Sunday, October 16, 2005

Surprise Me: Day 4

I finished out the week. Still shuddering from the experiences of the day before. I had a horrible day at work, with just everything going wrong. But then I had coffee afterwards with a co-worker. We're reading "Profiles in Courage" by JFK. We spent fifteen minutes discussing Henry Thomas Benton and his attitude towards slavery in Pre-Civil War Missouri before switching topics.

My question was "What is your perception of God?" Now I am not an evangelical, though I was raised in the chruch by evangelicals. What I mean is, I am not out to save the "lost" from "eternal damnation". My goal is not to steer my conversations to "Christ", mainly because I would have no clue how to do that, being that I barely understand Christ myself. All that is said to explain how my question was "safe". And my co-worker knows this. This question led to an hour long conversation about God. Why bad things happen to good people. How there is a balance between good and bad things happening to people. It was a Chinese proverb that she explained, about how a bad thing can bring about a good outcome, which then leads to another bad thing and on and on. The problem is that people tend to go to extremes. Praising God in times of blessing; cursing God when tragedy strikes. And we are called to somehow find the middle ground. I found all of that very interesting.

Then we talked creationism and evolution. She is of the same school of thought as I am, that evolution, if not used to invalidate God, is actually an amazing example of Intelligent Design. That perhaps Gods creation of the world was just to complex to easily explain to Moses, so a simpler story was adapted (7 day). Belief in this 7 day story is fine. And when Christian-Evolutionists belittle these 7 day thinkers, they are doing themselves and God a diservice. But the shoe seems to remain the same regardless of whose foot it's on, so 7 day creationists might find themselves doing the same to Intelligent Design Evolutionists. These are some "hot" issues here. Perhaps you're getting a little hot under the collar. "Challenging 7 Day Creation! What kind of christian are you?!"

I am the kind that believes it is more important to know where you are, than how you got there. To believe in chaos is one thing. But to believe in an intelligently designed evolution? I just don't see the harm. Though people shaking Genesis in my face now, certainly would. We're so comfortable with metaphor in the last book of the Bible, why are we so afraid of it in the first. Especially when both of these writers were attempting to explain things they were not experiencing first hand.

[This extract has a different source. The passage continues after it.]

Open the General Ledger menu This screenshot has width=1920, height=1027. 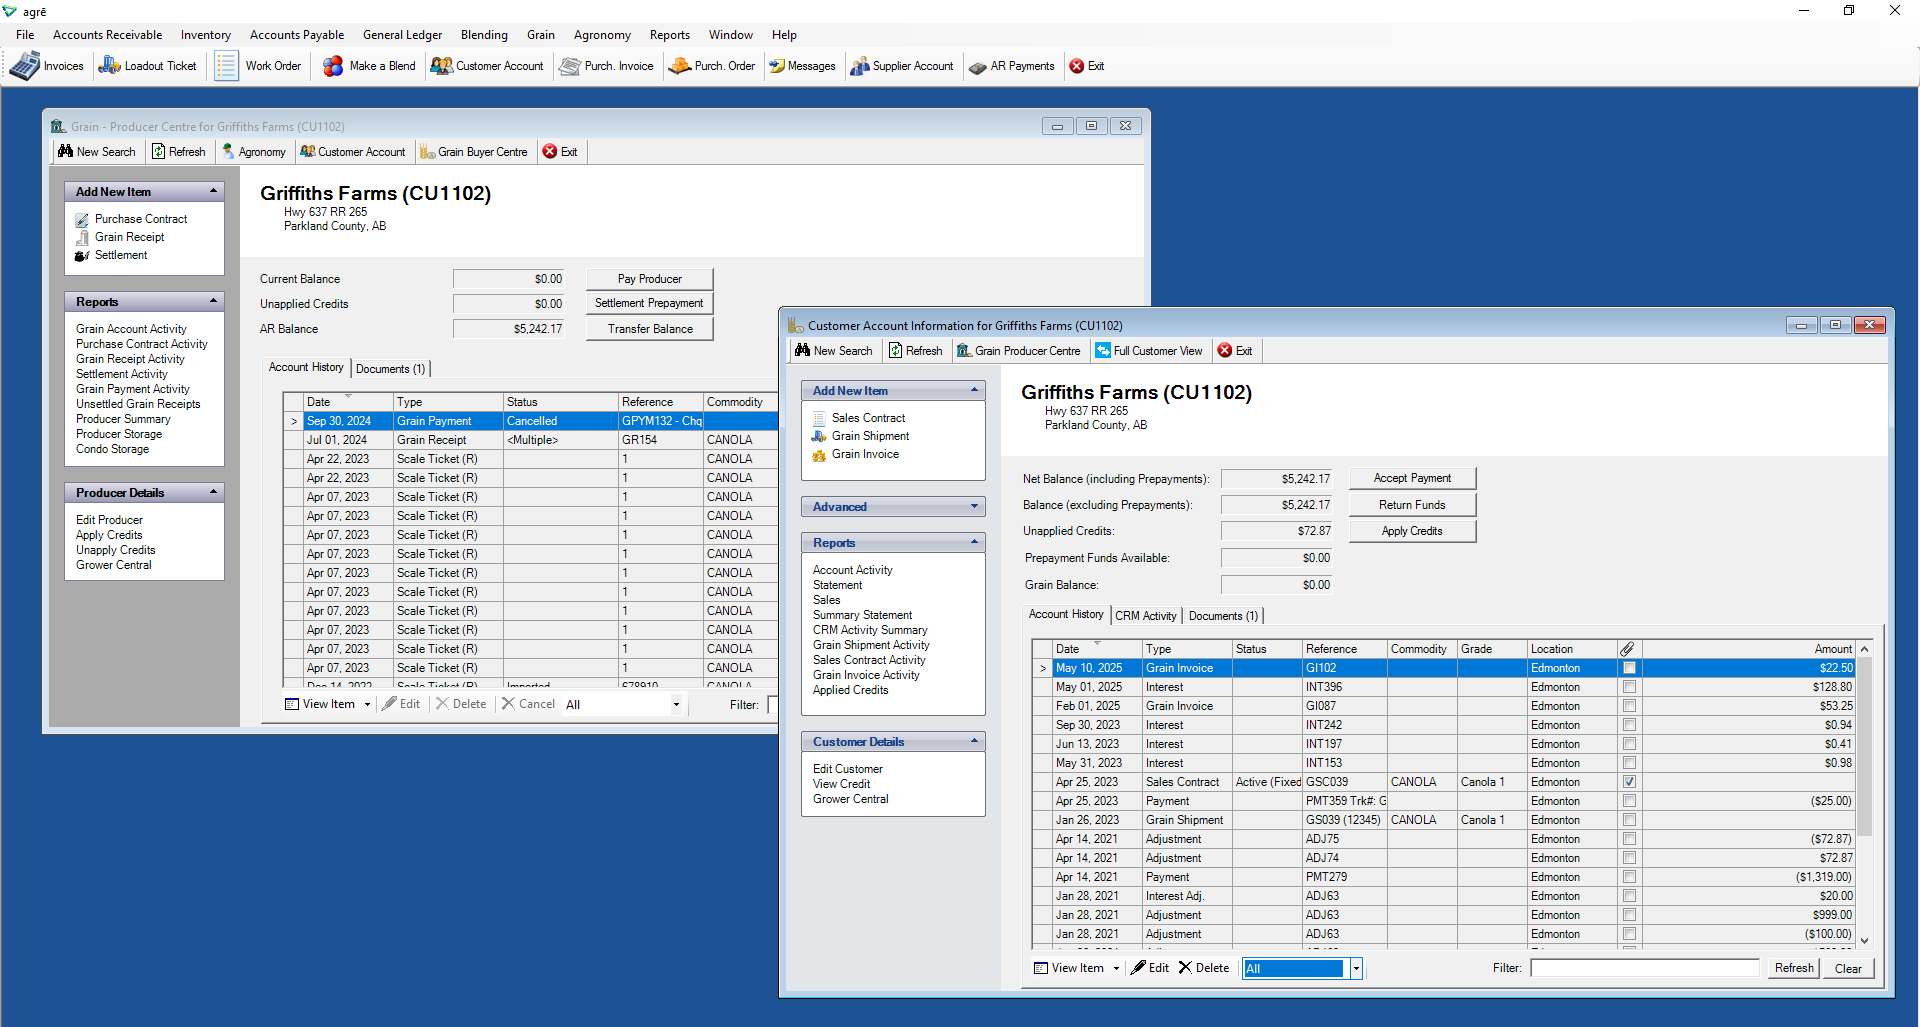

Back to the point, where we are is what matters. How we interact is what matters. Theology is good, and there is a place for it, but I believe it always comes second to our call to be known by our Love. Not kissy-mushy love. Love that stays constant no matter the storm. I say it so often, even I tire of it from time to time. But I know it's True. And though it is not missing in the Church, it is in short supply. Is it because the Church that is People has become an Institution of Similar Beliefs? Is it because when a "Christian Evolutionist" comes along, our first reaction is to tell them why their wrong, not try to understand what they think? Maybe it's because people like me, think that books have no power to change us. But that's just a lack of faith. And, for me, the tides are changing. Thus ends day 4.